--- TASK DATA ---

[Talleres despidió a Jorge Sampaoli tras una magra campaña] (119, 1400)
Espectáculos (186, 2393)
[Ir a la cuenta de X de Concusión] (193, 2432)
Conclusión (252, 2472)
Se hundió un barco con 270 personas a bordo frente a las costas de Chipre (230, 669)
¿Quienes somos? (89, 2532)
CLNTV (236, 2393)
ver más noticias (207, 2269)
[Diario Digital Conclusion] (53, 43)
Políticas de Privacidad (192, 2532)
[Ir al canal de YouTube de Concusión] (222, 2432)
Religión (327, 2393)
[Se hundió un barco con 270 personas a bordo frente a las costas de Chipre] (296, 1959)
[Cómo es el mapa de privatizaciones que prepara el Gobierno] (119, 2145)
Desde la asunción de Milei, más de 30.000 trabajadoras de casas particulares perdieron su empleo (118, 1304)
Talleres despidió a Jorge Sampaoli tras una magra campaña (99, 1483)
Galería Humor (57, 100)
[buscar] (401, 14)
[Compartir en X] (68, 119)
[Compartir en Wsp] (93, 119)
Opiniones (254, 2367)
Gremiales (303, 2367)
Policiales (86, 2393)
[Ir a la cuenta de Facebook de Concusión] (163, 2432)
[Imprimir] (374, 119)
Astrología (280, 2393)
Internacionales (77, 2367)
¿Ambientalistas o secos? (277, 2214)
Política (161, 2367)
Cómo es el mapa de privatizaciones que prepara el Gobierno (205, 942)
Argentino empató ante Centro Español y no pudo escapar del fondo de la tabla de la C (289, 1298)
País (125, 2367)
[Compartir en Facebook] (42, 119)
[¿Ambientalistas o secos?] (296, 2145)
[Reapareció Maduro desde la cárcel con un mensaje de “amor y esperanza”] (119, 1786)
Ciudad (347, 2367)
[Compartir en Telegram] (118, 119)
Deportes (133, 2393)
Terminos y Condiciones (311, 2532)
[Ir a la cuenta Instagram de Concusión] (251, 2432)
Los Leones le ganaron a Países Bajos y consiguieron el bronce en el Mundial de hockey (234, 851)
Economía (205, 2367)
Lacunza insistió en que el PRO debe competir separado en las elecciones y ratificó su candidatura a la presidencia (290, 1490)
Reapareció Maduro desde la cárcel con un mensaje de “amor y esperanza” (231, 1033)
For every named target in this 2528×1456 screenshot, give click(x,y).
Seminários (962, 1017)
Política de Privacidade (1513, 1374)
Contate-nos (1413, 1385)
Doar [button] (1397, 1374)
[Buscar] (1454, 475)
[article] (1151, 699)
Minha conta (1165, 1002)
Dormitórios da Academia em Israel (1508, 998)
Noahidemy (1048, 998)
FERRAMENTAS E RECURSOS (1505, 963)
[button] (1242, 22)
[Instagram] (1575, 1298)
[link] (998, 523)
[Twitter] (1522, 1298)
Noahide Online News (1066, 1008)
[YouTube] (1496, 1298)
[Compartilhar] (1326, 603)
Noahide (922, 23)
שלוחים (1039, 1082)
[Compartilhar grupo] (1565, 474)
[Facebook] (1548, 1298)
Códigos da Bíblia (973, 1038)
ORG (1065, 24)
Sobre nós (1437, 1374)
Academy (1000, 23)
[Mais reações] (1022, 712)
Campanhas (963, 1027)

---

--- ABOUT THIS EXERCISE ---
The answer is every entry, repeated word for word.

--- RESULT FOR THIS TASK ---
[Talleres despidió a Jorge Sampaoli tras una magra campaña] (119, 1400)
Espectáculos (186, 2393)
[Ir a la cuenta de X de Concusión] (193, 2432)
Conclusión (252, 2472)
Se hundió un barco con 270 personas a bordo frente a las costas de Chipre (230, 669)
¿Quienes somos? (89, 2532)
CLNTV (236, 2393)
ver más noticias (207, 2269)
[Diario Digital Conclusion] (53, 43)
Políticas de Privacidad (192, 2532)
[Ir al canal de YouTube de Concusión] (222, 2432)
Religión (327, 2393)
[Se hundió un barco con 270 personas a bordo frente a las costas de Chipre] (296, 1959)
[Cómo es el mapa de privatizaciones que prepara el Gobierno] (119, 2145)
Desde la asunción de Milei, más de 30.000 trabajadoras de casas particulares perdieron su empleo (118, 1304)
Talleres despidió a Jorge Sampaoli tras una magra campaña (99, 1483)
Galería Humor (57, 100)
[buscar] (401, 14)
[Compartir en X] (68, 119)
[Compartir en Wsp] (93, 119)
Opiniones (254, 2367)
Gremiales (303, 2367)
Policiales (86, 2393)
[Ir a la cuenta de Facebook de Concusión] (163, 2432)
[Imprimir] (374, 119)
Astrología (280, 2393)
Internacionales (77, 2367)
¿Ambientalistas o secos? (277, 2214)
Política (161, 2367)
Cómo es el mapa de privatizaciones que prepara el Gobierno (205, 942)
Argentino empató ante Centro Español y no pudo escapar del fondo de la tabla de la C (289, 1298)
País (125, 2367)
[Compartir en Facebook] (42, 119)
[¿Ambientalistas o secos?] (296, 2145)
[Reapareció Maduro desde la cárcel con un mensaje de “amor y esperanza”] (119, 1786)
Ciudad (347, 2367)
[Compartir en Telegram] (118, 119)
Deportes (133, 2393)
Terminos y Condiciones (311, 2532)
[Ir a la cuenta Instagram de Concusión] (251, 2432)
Los Leones le ganaron a Países Bajos y consiguieron el bronce en el Mundial de hockey (234, 851)
Economía (205, 2367)
Lacunza insistió en que el PRO debe competir separado en las elecciones y ratificó su candidatura a la presidencia (290, 1490)
Reapareció Maduro desde la cárcel con un mensaje de “amor y esperanza” (231, 1033)
For every named target in this 2528×1456 screenshot, give click(x,y).
Seminários (962, 1017)
Política de Privacidade (1513, 1374)
Contate-nos (1413, 1385)
Doar [button] (1397, 1374)
[Buscar] (1454, 475)
[article] (1151, 699)
Minha conta (1165, 1002)
Dormitórios da Academia em Israel (1508, 998)
Noahidemy (1048, 998)
FERRAMENTAS E RECURSOS (1505, 963)
[button] (1242, 22)
[Instagram] (1575, 1298)
[link] (998, 523)
[Twitter] (1522, 1298)
Noahide Online News (1066, 1008)
[YouTube] (1496, 1298)
[Compartilhar] (1326, 603)
Noahide (922, 23)
שלוחים (1039, 1082)
[Compartilhar grupo] (1565, 474)
[Facebook] (1548, 1298)
Códigos da Bíblia (973, 1038)
ORG (1065, 24)
Sobre nós (1437, 1374)
Academy (1000, 23)
[Mais reações] (1022, 712)
Campanhas (963, 1027)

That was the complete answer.